Sua pose de “paladino da moralidade com a coisa pública”, por sua vez, também está comprometida por fatos injustificáveis gritantes: lobby para nomeação de “rebento” não capacitado ao exercício de função diplomática, para o segundo cargo de maior relevância para graduados no Instituto Rio Branco, instituição que admite apenas os de nível universitário aprovados em bateria de exames que dura de “5 a 6″‘ meses; vista grossa e manobras solertes em favor sua “prole”, mais do que suspeita na apuração de negociatas envolvendo “rachadinhas”; alinhamento automático com “CENTROLÃO” do “toma lá’ dá cá, coveiro da Operação Lavajato, uma decepção total.

Na esfera diplomática, um verdadeiro descalabro: alardeia mudança de embaixada, uma macaquice na esteira de apoio a Donald Trump, mas que ficou em “banho maria” e desagradou de igual modo palestinos e israelenses; imbróglio com a RPC, forçando o vice-presidente a viajar para a China e acertar o mal feito de uma declaração estapafúrdia, de graça, apenas para “dar uma de bacana” e agradar ao novo inquilino “yankee” na (ainda nossa?!) Amazônia Legal; cabresto militar automático do País como aliado preferencial extra OTAN de “Tio Sam”, outra insensatez de quem persiste ignorar a desonrosa atitude, em plena Guerra das Malvinas, abandonando país irmão latino americano e ignorando o “TIAR” em favor de potência imperialista de língua inglesa.

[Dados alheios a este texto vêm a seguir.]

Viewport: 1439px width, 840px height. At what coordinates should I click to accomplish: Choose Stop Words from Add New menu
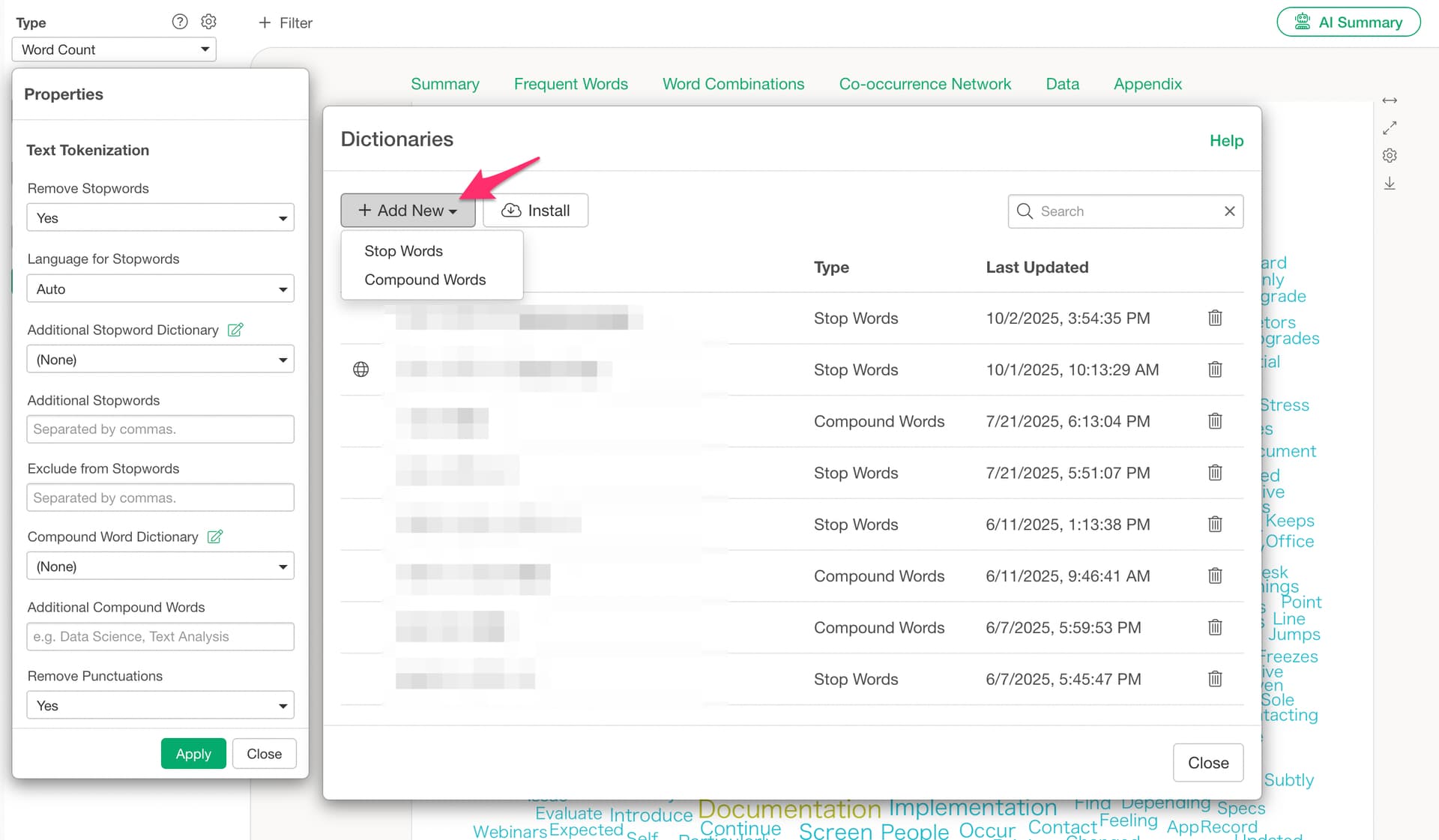point(403,251)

Na rolagem da pinguela, sua liderança junto à assessoria militar, da qual fez questão de se valer em sua governança, está em franco processo de deterioração, fruto: do seu cego fanatismo por “bruxo ideólogo”, desavergonhado apologista da submissão aos EUA; da ciumeira agressiva e insultuosa de suas malcriadas crias direcionada aos oficiais-generais que o assessoram, posto que os pretere sempre quando se trata da prole encrenqueira ou do seu guru e conselheiro de cabeceira, o bruxo Olavo de Carvalho.

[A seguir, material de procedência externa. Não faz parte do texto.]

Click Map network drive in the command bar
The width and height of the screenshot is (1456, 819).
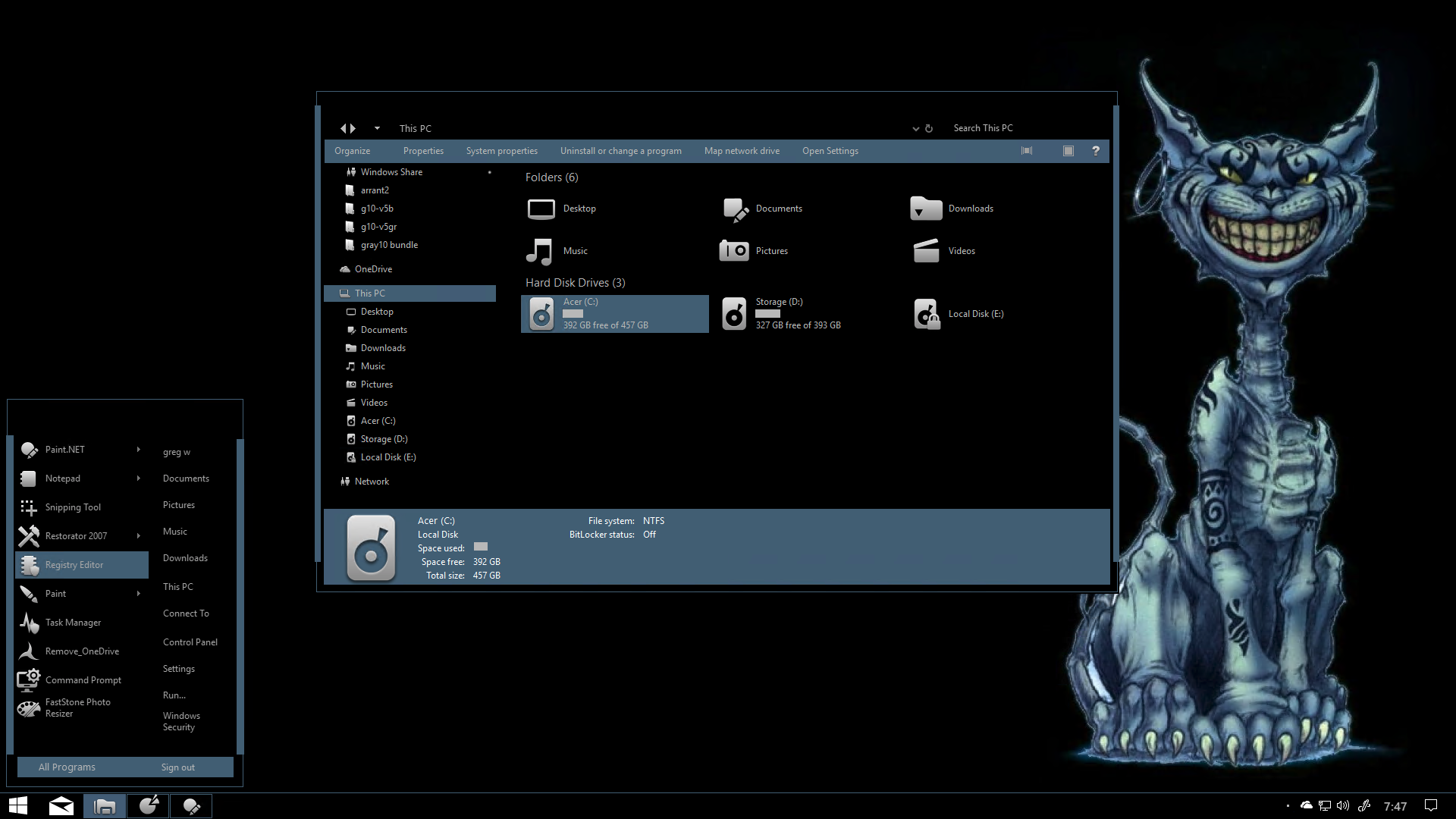coord(742,150)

Sua popularidade volta e meia sofrendo desgaste em face da proferição de atitudes sem pé nem cabeça, tais como: impropérios e grosserias gratuitas; ameaças públicas a ministros, sem ou com farda; demissões que, ao invés de rotineiras, ganharam foros de “bota fora” sofridos, indigestos, sem nenhum cuidado com a dignidade/cerimônia de cargo que exige, no mínimo, jogo de cintura capaz de impressionar pelo exercício sereno da autoridade, na justa medida que se espera de um chefe de poder executivo

Na rolagem da pinguela, o ‘pouco caso” do presidente, sem nenhum comentário de desagravo em favor do GSI, como só em ser em situações semelhantes, com relação ao imbróglio criado por entorpecente descoberto no FORÇA AÉREA 1, instigado pelo filhote chamado de NÚMERO 2, que é apoiado posteriormente pelo mano Eduardo, aliás um “AHUE, por coincidência, contra o próprio GSI que, sem responder ao seu detrator (?), é defendido por outro general em nome da camaradagem tradicional que une “irmão em armas”.

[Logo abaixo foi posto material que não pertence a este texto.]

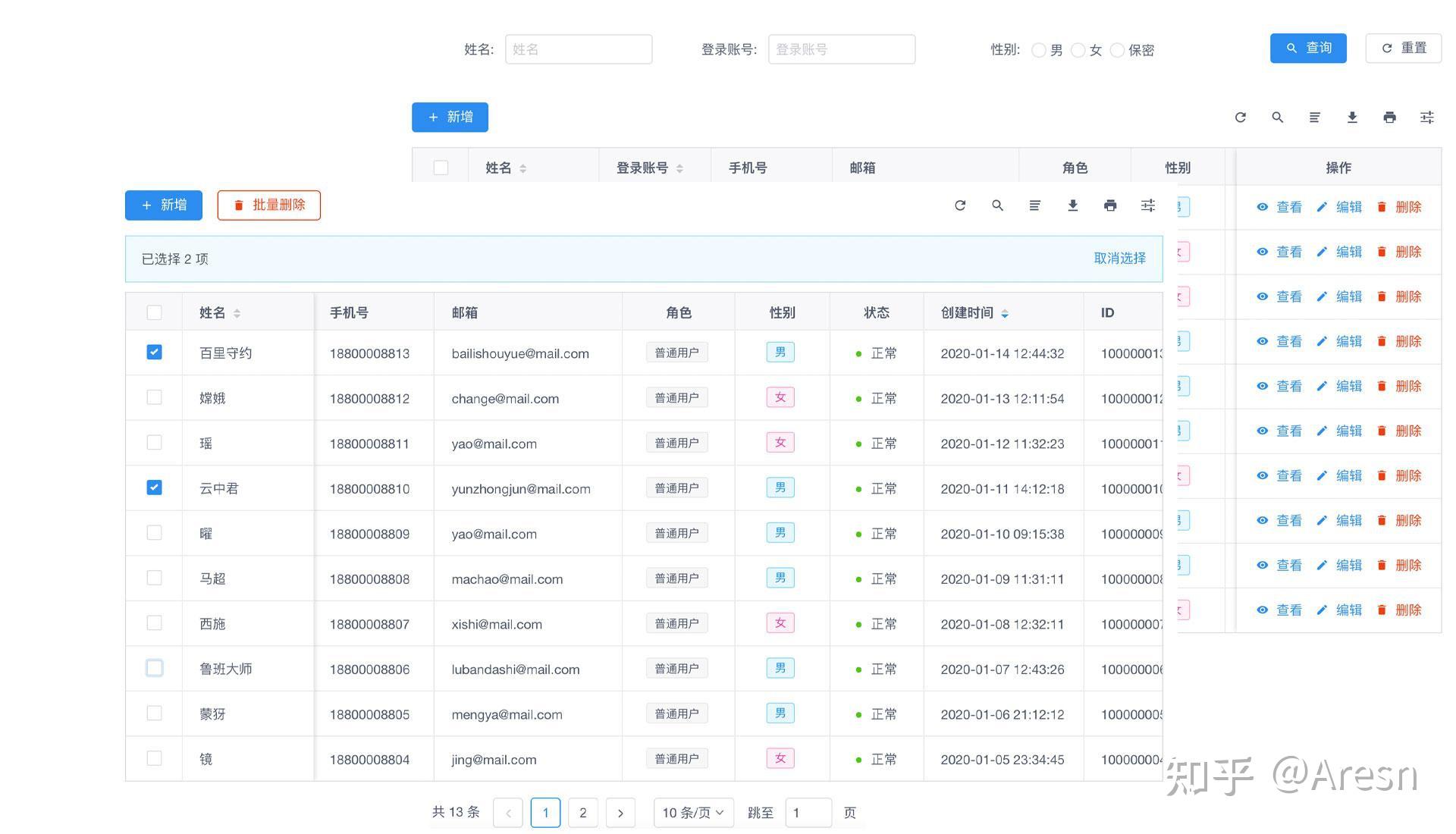The height and width of the screenshot is (834, 1456).
Task: Click 取消选择 to deselect rows
Action: click(x=1119, y=258)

Mas, o festival de sandices não cessa: ilações descabidas sobre “trabalho infantil”; quem disser que no Brasil se passa fome está mentindo; daqueles governadores de paraíba, o pior é o do Maranhão; chama injusta e idiotamente, de “melancia”, ao general que se tornou o paladino inconteste na defesa dos militares quando da famigerada Comissão da “Inverdade”; convida ex-vice presidente dos EUA para exploração conjunta da Amazônia; ofende os maranhenses; humilha oficiais-generais, cuspindo no preto verde-oliva que comeu; procrastina, politizando, vacinas em desenvolvimento; banaliza mortes de brasileiros; canta vitória em cima de falecido e, como se não bastasse, ainda dá uma de fraco e abusado, ameaçando com pólvora os EUA.

Que Deus nos acuda! Quanta tolice! Aos seus algozes da GLOBOLIXO é sempre oferecido um banquete para a oposição sentar o porrete! Quanta gente indignada com o engodo de moralidade que, espalhafatosamente, seu candidato, vencedor nas últimas eleições para a mais alta magistratura do País, pregava para meio mundo em sua campanha, moralidade que foi inapelável e lamentavelmente lançada no espaço sideral, decepcionando muita gente boa, crédula e desesperadamente esperançosa. Que não se duvide, a continuar a sequência de desatinos, sua candidatura precoce à reeleição vai para o brejo em muito pouco tempo.